L’enfant expatrié y rechigne, et il a à cela plusieurs raisons. Il vit parfois la présence d’une seconde langue à la maison comme un encombrant vestige. Son sentiment d’appartenance à la culture du nouveau pays de ses parents est souvent le plus fort. De plus, leur scolarité leur laisse souvent peu de loisirs pour apprendre une langue supplémentaire. Un fossé entre les préoccupations des parents, soucieux de transmission, et ceux de leur enfant expatrié se creuse alors.
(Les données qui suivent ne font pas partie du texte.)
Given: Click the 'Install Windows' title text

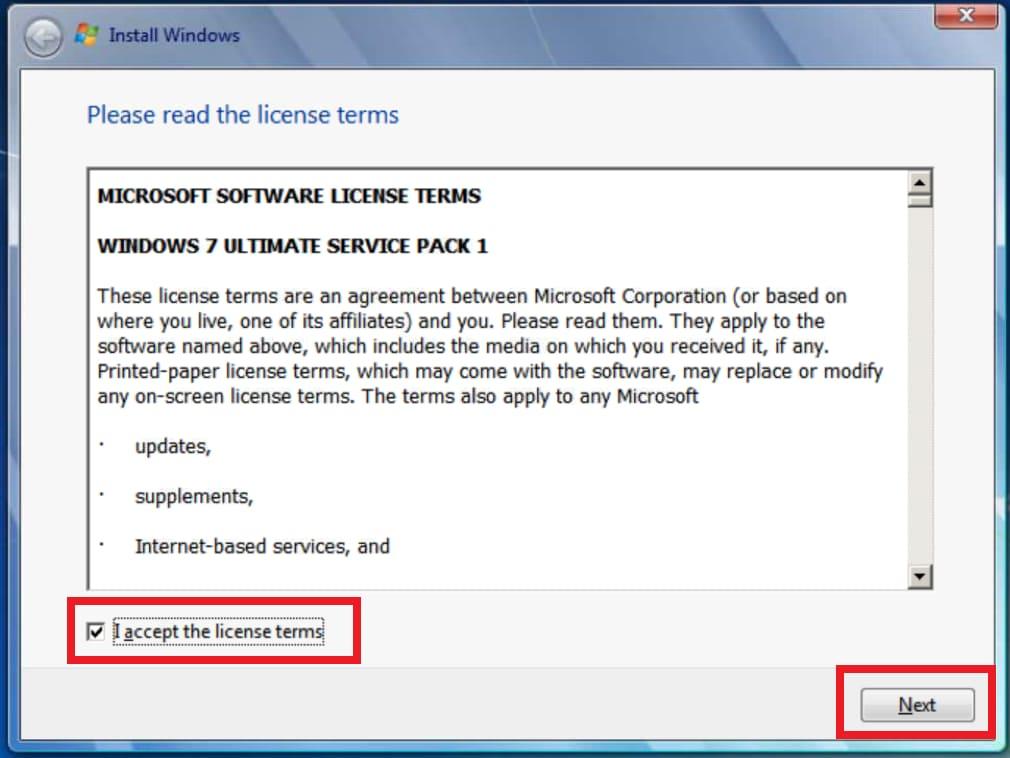Looking at the screenshot, I should (x=174, y=35).
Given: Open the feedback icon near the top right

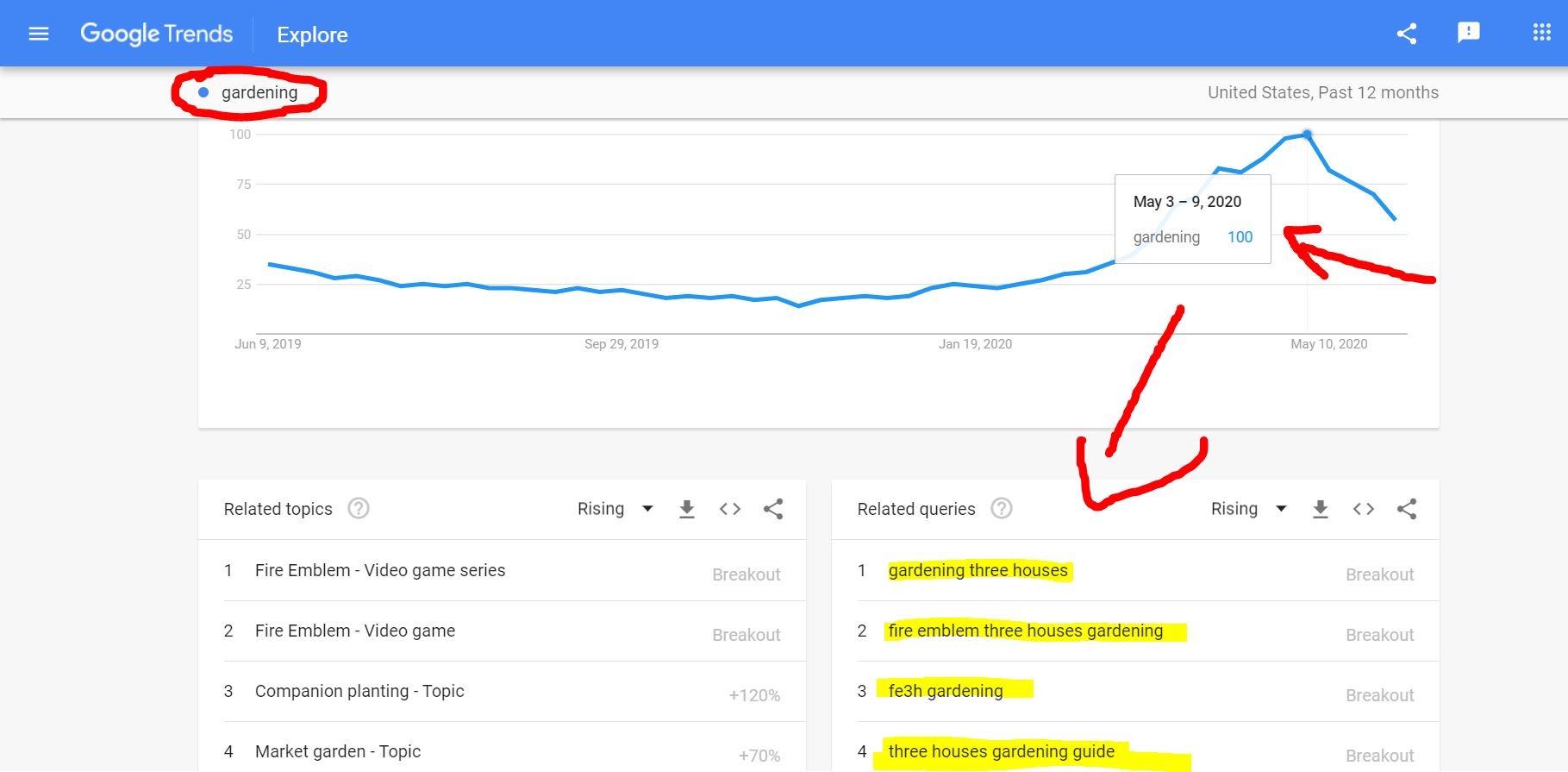Looking at the screenshot, I should 1468,32.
Favoriser le bilinguisme ?

Mais, faut-il absolument défendre le bilinguisme dans les foyers expatriés ? Sans aucun doute, car il fait partie des grands bénéfices de l’expatriation. Si les parents, notamment les mères, y tiennent autant, c’est qu’il a valeur d’héritage en matière identitaire pour elles comme pour toute la famille. L’adoption de la langue natale au foyer revêt d’ailleurs un aspect important pour un parent stigmatisé par son accent étranger. Il fait figure de refuge identitaire pour lui, quand l’adaptation au pays d’expatriation reste compliquée.

Le bilinguisme a donc un rôle de charnière entre les 2 cultures de l’enfant expatrié. Car une langue ne sert pas qu’à communiquer, mais porte en elle aussi des représentations du monde et des valeurs. En parlant plusieurs langues, les enfants expatriés s’expriment dans plusieurs systèmes culturels à la fois. Les spécialistes le savent : ils développent ainsi plus de facettes dans leur personnalité. Leur intégration au monde se fera plus facilement, car ils ne connaissent pas de frontières, y compris « dans leur tête ». Un point fort pour eux plus tard, pour aborder le monde dans sa diversité et aller vive ou étudier à l’étranger plus librement.

LES CONDITIONS DU SUCCÈS

L’enfant expatrié retire un plein bénéfice de l’apprentissage de 2 langues à la maison quand celui-ci est pleinement équilibré. Cela suppose que sur les 2 langues apprises, l’une ne souffre pas d’un déficit de prestige par rapport à l’autre. La langue de la terre natale des parents ne doit donc pas être dépréciée pour que le bilinguisme se révèle harmonieux. Les spécialistes parlent alors de bilingualité additive, vecteur d’expérience enrichissante et de performances intellectuelles pour les enfants.

L’affectif

Le contexte affectif dans lequel s’effectue l’apprentissage d’une langue pour l’enfant expatrié est donc primordial. Il induit des aspects psychologiques importants qui favoriseront son succès. Notons qu’un enfant n’acceptera de parler une langue avec un adulte que s’il perçoit l’intérêt d’avoir des relations sociales avec lui. À ce sujet, les progrès rapides que font les enfants adoptés dans la langue des parents adoptants, sont assez éloquents.
On ne s’étonnera donc pas de l’implication des mères aussi dans cette aventure. Ce sont bien elles, en effet, qui prennent les choses en main, pour que perdure leur langue « maternelle ». Elles prendront à cœur pour cela, de l’intégrer à la vie quotidienne d’un enfant expatrié. Que ce soit par de petites ingérences domestiques, avec des exercices glissés dans l’emploi du temps, ou par le biais de jeux familiers. Dans le tissu affectif de la relation parent-enfant se transmet alors les rouages d’une langue porteuse de racines et d’identité. Loin d’être toujours idyllique, cette relation réserve des heurts, des résistances et ses petits chantages. Elle porte en elle pourtant l’enjeu de toute une transmission orale symbolique entre l’enfant et la culture dont il est issu.

La mobilité internationale qui relègue les femmes au foyer, les reconduit dans leur fonction ancestrale de gardiennes des traditions. C’est donc à elles qu’incombent les obligations propres au bilinguisme de leurs enfants. Tâche parfois difficile, car ces enfants sont tiraillés entre divers courants et la volonté de s’affranchir de leurs origines. C’est pourtant d’une transmission importante qu’il s’agit, car elle fait la passerelle entre leur devenir et leurs racines profondes. La transmission d’une langue native reste donc, pour la femme d’expat et son conjoint, un devoir de mémoire tourné vers l’avenir.